+++ Supplied data

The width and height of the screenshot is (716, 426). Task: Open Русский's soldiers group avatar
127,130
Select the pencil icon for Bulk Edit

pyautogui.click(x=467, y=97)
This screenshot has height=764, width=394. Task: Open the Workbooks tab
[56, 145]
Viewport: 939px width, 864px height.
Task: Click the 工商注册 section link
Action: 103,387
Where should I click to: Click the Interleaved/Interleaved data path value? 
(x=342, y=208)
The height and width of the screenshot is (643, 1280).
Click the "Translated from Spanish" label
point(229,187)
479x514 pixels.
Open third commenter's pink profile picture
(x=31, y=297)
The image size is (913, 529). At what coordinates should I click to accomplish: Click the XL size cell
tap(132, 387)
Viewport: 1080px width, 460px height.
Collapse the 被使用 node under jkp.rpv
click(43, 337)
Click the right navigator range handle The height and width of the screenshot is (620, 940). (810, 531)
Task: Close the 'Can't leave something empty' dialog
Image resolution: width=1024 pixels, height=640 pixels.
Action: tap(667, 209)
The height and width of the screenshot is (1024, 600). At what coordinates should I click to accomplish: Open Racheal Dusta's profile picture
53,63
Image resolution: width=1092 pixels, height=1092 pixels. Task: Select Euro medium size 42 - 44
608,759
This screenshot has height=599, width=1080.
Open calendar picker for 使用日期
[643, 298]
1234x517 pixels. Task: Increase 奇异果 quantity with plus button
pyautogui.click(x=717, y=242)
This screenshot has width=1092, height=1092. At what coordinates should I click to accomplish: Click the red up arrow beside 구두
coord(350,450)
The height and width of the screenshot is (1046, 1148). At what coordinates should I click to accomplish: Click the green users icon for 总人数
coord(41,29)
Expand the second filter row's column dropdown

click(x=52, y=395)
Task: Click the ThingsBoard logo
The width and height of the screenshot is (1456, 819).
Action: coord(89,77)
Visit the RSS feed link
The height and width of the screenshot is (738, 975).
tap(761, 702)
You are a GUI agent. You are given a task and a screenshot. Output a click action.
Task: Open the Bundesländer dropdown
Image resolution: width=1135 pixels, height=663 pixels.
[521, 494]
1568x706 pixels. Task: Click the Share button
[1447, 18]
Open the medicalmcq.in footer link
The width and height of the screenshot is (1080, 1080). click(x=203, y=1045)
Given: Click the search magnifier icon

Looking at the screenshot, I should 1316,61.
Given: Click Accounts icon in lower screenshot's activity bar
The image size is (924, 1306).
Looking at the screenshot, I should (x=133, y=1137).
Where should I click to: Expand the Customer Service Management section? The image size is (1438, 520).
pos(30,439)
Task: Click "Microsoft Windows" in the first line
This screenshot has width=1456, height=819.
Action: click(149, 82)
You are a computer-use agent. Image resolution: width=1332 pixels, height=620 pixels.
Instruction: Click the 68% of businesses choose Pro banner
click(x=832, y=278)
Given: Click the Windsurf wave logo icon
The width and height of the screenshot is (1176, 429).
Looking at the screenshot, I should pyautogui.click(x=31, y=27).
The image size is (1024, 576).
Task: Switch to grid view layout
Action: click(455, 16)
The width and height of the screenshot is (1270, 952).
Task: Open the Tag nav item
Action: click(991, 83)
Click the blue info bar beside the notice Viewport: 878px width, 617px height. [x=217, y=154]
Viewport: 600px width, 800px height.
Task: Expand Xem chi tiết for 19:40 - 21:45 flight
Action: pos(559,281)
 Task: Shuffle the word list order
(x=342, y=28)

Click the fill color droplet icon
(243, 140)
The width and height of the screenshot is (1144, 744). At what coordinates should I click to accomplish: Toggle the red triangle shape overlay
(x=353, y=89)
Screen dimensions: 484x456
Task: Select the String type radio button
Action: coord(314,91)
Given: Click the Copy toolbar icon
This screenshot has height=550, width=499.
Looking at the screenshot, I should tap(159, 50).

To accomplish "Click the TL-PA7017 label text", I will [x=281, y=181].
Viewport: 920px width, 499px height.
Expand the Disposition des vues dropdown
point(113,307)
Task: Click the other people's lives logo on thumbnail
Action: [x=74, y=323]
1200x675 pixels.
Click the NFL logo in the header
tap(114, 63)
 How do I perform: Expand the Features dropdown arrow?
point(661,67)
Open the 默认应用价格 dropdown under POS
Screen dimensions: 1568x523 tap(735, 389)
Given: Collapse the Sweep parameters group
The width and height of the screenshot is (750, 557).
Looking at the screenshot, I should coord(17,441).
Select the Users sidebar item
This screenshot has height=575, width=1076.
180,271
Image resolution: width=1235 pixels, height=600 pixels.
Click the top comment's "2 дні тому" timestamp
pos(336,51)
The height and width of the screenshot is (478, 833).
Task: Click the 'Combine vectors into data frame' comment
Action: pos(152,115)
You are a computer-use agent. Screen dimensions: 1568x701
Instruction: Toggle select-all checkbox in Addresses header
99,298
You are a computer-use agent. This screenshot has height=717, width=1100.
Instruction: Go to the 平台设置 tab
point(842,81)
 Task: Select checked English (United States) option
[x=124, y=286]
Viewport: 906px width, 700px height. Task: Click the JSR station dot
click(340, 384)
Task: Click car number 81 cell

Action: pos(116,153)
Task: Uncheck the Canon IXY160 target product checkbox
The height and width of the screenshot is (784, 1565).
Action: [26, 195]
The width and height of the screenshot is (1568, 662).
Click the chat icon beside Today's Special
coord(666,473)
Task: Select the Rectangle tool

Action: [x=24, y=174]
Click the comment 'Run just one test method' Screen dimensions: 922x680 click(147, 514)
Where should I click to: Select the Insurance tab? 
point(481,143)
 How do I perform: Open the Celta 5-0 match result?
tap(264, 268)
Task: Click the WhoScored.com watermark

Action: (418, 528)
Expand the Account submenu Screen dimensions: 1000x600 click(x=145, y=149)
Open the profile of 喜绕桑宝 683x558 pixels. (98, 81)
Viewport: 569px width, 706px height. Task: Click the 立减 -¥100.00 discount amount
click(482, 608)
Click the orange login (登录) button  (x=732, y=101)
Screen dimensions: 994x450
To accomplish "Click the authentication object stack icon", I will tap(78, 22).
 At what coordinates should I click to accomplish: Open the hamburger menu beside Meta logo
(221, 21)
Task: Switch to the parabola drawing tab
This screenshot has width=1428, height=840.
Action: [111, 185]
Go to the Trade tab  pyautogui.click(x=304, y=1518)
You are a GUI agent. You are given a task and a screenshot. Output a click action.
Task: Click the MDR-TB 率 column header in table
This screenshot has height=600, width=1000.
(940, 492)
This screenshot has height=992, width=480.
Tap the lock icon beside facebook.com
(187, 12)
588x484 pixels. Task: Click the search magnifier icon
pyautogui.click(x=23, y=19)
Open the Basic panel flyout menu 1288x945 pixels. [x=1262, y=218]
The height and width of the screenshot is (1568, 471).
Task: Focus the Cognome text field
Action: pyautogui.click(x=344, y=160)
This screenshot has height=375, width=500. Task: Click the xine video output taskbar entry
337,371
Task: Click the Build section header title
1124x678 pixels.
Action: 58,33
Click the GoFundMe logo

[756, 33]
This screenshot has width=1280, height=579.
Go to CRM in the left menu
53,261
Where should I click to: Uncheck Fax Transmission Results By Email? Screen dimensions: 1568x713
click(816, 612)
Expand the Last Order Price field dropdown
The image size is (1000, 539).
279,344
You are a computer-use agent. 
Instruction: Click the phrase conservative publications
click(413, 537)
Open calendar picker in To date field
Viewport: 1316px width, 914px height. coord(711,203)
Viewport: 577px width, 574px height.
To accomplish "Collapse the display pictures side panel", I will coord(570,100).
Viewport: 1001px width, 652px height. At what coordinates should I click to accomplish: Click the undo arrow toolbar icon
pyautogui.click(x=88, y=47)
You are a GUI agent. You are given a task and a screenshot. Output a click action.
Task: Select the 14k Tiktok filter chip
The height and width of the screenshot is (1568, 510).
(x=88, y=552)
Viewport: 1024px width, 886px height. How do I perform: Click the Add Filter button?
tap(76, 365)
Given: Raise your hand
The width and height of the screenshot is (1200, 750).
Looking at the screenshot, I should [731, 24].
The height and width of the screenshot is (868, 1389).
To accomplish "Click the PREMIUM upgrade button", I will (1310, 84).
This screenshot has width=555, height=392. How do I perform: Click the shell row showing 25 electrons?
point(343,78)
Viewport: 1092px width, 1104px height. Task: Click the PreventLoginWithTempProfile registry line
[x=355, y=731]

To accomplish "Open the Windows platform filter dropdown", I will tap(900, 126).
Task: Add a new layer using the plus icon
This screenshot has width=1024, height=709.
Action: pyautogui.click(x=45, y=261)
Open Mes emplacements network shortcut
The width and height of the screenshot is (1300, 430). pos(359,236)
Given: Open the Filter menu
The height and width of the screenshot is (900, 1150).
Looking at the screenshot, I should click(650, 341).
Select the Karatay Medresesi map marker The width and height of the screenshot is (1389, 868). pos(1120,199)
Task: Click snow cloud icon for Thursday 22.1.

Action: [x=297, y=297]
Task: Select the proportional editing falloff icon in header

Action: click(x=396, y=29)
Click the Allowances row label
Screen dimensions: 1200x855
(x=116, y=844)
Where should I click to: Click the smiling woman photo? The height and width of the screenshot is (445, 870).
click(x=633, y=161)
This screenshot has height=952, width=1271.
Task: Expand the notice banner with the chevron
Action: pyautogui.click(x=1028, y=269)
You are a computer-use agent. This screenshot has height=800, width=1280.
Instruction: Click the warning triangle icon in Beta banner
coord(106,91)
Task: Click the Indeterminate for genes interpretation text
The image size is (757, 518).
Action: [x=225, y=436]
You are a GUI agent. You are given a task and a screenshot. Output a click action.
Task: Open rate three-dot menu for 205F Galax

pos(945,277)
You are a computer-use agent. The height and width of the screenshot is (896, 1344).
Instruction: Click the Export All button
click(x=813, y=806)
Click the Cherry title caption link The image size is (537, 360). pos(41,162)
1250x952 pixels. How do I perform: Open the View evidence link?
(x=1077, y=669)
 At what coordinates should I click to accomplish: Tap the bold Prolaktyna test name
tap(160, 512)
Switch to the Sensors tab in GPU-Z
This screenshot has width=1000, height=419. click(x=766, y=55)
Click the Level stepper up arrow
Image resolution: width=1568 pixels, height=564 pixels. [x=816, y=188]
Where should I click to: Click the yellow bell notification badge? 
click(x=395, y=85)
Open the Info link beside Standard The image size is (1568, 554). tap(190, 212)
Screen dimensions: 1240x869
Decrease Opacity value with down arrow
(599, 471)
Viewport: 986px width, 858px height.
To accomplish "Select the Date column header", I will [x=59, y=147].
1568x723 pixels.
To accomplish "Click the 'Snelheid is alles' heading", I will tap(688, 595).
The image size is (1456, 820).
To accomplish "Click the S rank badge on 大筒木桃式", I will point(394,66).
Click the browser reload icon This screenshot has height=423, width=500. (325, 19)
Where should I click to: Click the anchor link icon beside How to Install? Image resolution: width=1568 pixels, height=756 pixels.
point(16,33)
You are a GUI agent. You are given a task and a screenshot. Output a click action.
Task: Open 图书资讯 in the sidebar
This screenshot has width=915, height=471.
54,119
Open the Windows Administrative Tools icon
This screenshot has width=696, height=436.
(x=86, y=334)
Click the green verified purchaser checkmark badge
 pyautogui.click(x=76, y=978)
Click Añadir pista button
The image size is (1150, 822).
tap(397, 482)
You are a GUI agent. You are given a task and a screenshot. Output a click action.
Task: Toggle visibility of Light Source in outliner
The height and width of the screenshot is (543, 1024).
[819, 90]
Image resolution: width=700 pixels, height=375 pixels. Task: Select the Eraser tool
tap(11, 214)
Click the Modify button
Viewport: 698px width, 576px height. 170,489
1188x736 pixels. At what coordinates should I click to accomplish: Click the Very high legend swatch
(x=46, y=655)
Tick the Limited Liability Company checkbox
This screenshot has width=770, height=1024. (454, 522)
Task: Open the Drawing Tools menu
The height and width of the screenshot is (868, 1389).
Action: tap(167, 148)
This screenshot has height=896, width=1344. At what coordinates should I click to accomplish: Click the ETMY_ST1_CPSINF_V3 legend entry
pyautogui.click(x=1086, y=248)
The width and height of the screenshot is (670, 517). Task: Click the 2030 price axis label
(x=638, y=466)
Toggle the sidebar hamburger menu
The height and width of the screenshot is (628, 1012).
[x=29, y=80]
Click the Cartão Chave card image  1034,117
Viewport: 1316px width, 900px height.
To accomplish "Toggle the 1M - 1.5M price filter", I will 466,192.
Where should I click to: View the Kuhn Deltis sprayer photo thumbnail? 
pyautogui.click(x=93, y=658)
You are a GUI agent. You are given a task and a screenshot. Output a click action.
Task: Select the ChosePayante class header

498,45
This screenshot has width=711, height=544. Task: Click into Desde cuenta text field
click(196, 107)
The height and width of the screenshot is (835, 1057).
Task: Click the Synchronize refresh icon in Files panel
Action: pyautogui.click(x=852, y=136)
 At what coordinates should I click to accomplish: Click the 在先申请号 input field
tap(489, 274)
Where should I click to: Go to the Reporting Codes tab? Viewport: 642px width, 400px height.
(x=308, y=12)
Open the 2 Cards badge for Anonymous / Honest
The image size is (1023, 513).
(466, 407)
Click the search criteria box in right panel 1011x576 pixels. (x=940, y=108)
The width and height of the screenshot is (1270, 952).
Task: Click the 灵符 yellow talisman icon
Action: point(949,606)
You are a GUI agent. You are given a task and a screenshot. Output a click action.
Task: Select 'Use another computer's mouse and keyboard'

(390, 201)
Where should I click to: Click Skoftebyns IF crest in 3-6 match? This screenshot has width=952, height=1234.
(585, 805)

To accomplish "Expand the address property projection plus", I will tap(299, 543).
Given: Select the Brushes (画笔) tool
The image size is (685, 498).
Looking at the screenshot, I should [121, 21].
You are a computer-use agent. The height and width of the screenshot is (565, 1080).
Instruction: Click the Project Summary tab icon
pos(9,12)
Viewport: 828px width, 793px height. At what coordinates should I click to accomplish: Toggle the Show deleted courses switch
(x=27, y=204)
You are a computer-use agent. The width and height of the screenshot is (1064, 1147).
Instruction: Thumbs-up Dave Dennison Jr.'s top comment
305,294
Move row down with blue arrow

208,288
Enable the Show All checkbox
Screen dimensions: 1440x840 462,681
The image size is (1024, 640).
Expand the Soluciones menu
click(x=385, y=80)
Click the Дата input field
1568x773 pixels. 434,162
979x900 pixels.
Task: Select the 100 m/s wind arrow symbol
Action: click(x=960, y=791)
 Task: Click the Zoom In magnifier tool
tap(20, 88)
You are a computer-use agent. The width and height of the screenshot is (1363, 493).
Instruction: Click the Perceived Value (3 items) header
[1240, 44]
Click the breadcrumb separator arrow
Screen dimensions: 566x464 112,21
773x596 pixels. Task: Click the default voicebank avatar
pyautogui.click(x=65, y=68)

++++++

Only a number is wanted here: the count of lines in the data that contain the string "title".

■ Solution to this task
2